### TASK MATERIAL ###

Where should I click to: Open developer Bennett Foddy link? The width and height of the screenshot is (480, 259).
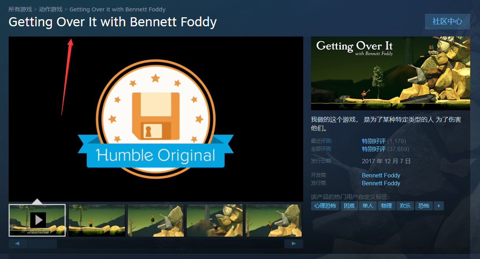[x=381, y=175]
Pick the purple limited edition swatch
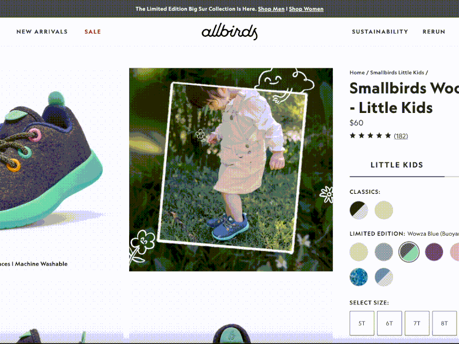The image size is (459, 344). 434,252
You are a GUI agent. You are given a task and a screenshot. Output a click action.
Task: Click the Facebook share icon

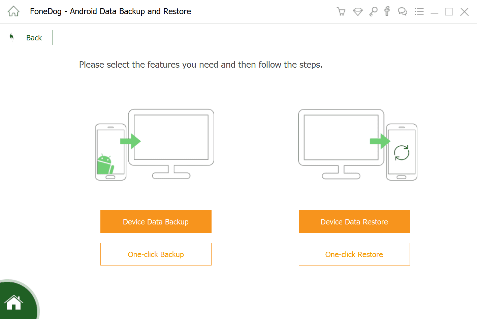[387, 11]
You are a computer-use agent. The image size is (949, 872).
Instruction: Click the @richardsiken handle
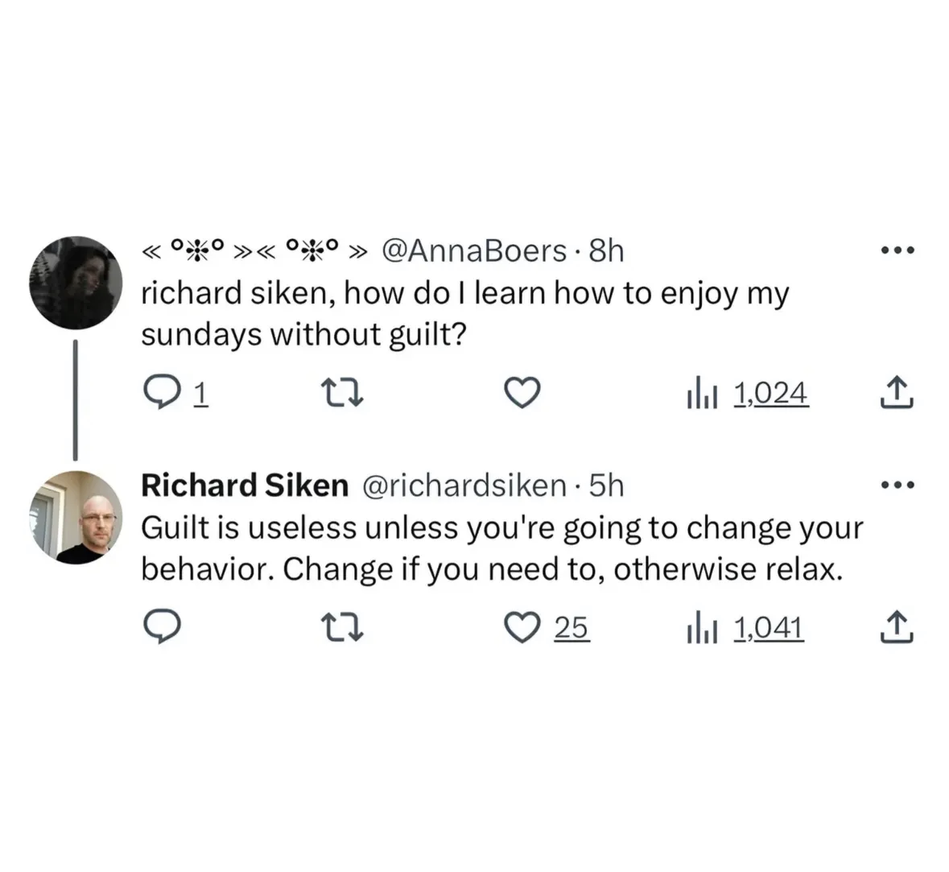click(464, 486)
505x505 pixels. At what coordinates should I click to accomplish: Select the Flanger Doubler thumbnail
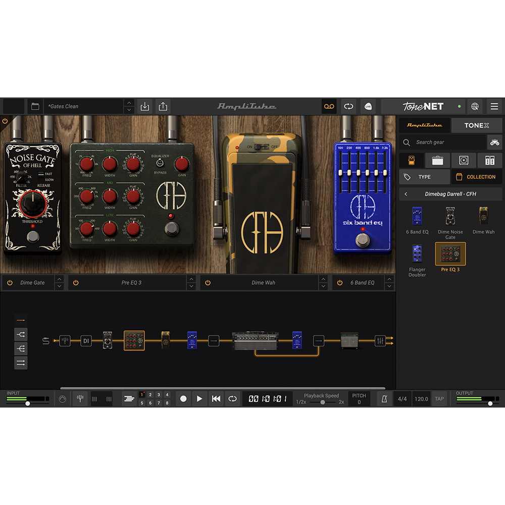point(417,255)
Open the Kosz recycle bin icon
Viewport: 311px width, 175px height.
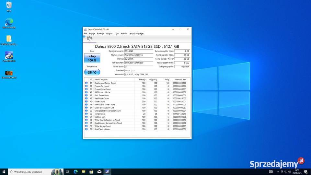[x=9, y=6]
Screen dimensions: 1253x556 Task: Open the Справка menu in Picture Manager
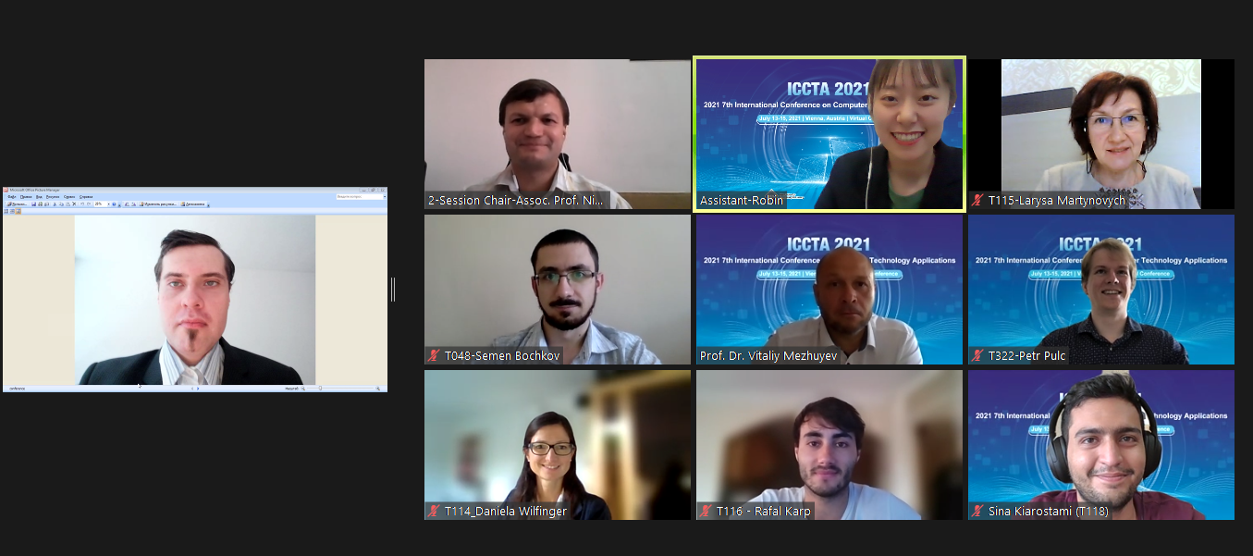[86, 197]
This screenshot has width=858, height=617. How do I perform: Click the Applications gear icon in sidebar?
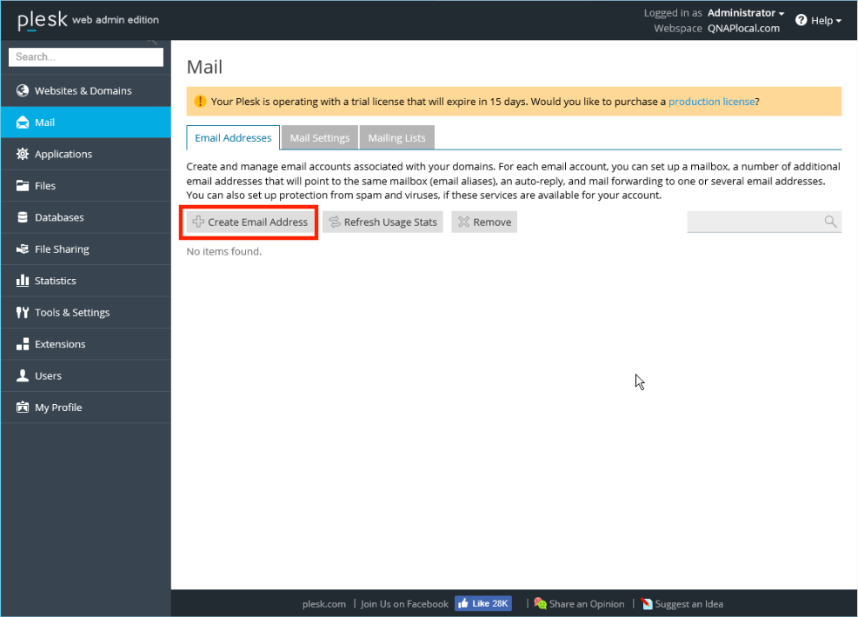(23, 155)
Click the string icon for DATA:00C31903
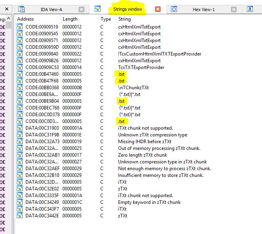Image resolution: width=262 pixels, height=234 pixels. 20,128
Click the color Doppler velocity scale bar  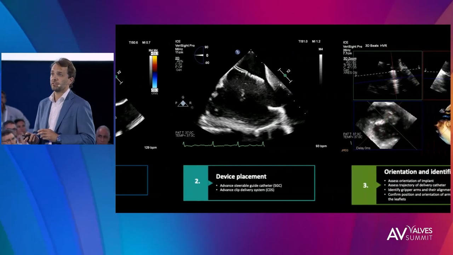click(155, 72)
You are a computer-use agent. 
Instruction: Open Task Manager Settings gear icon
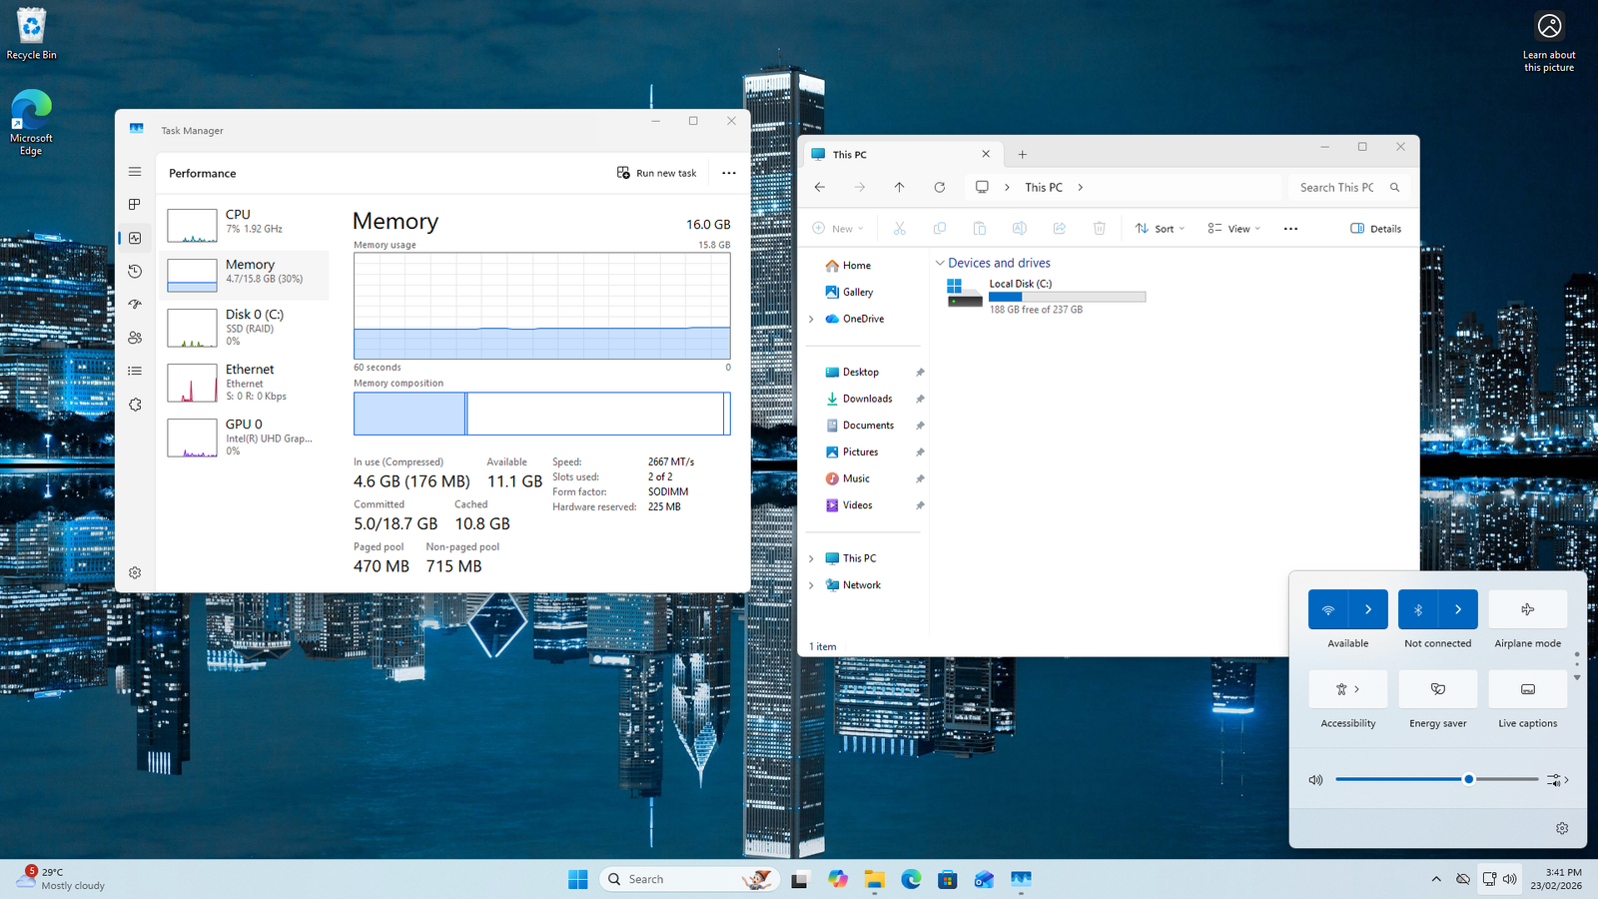pyautogui.click(x=135, y=572)
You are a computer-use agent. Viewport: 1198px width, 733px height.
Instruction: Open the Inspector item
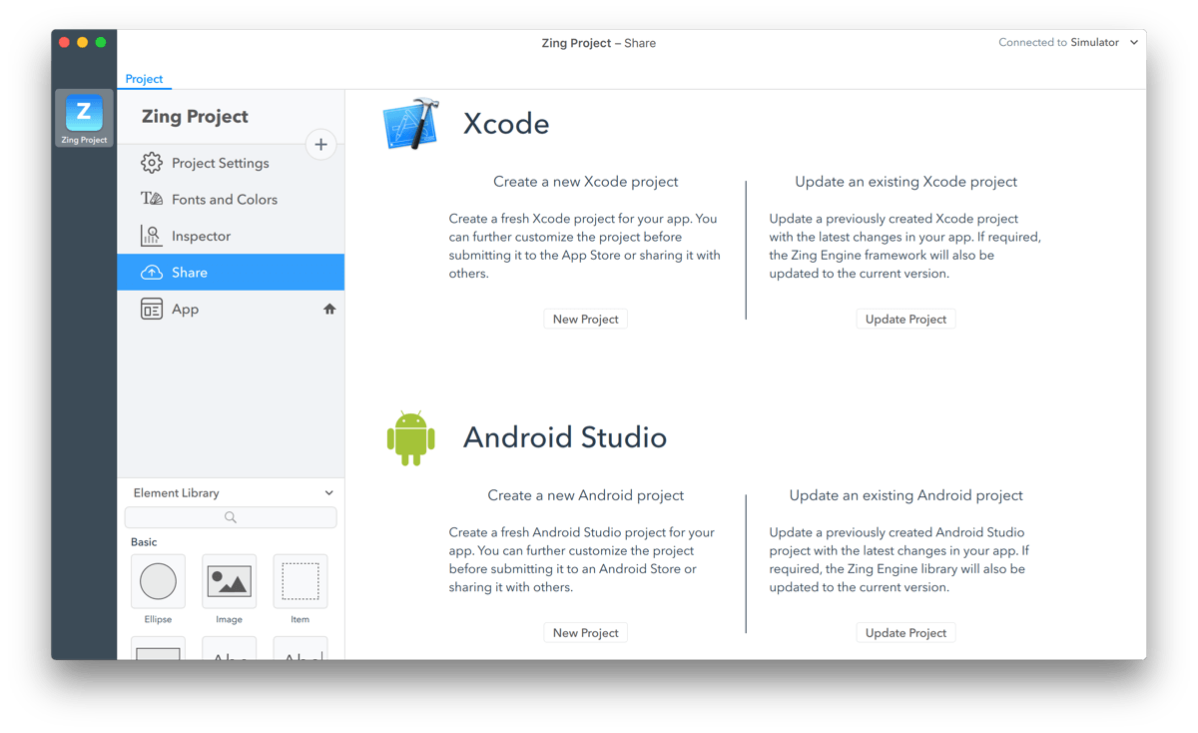point(201,237)
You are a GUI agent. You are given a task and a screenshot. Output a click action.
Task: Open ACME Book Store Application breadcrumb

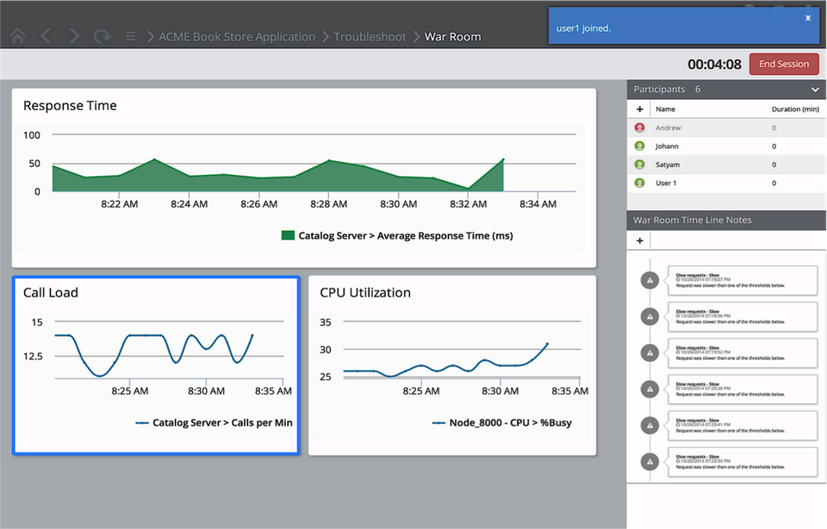pyautogui.click(x=237, y=37)
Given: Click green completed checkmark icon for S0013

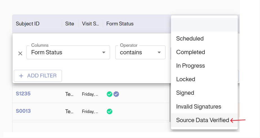Looking at the screenshot, I should coord(109,112).
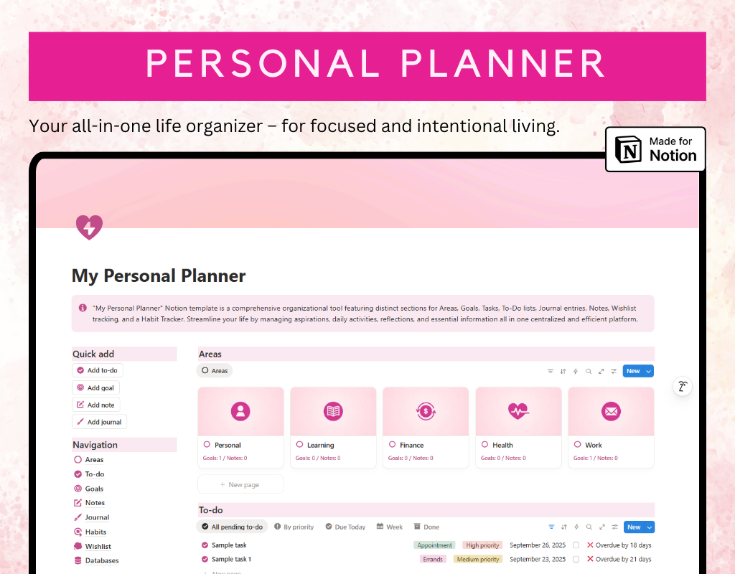This screenshot has width=735, height=574.
Task: Open the High priority tag selector
Action: (482, 545)
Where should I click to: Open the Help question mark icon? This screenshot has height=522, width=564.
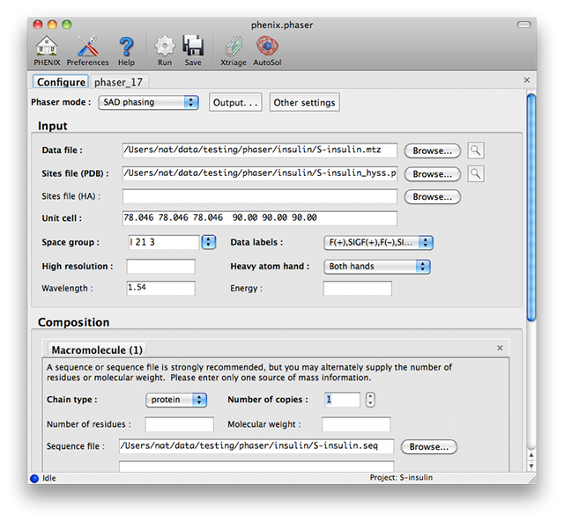[x=126, y=47]
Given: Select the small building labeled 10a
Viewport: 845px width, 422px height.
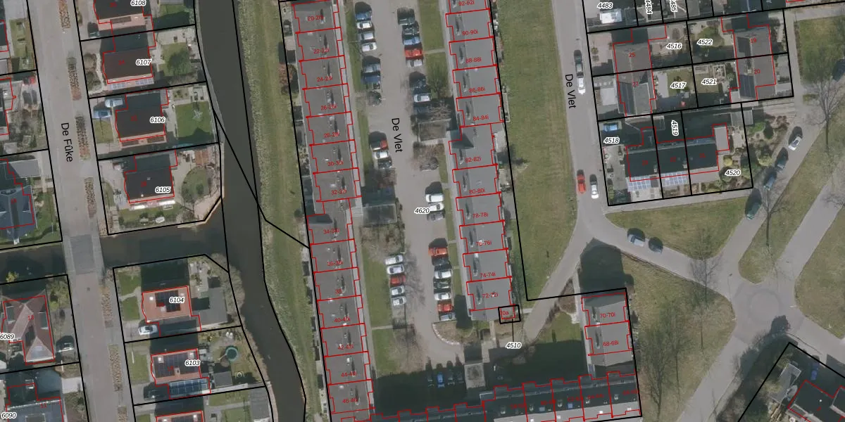Looking at the screenshot, I should click(506, 312).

###

EXERCISE:
Which lines hold the word "computer"? Return all of them from the records above.

YOUR RESPONSE:
You are a computer-use agent. The image size is (949, 872).
You are a computer-use agent. 
You are a computer-use agent. Viewport: 1198px width, 733px height.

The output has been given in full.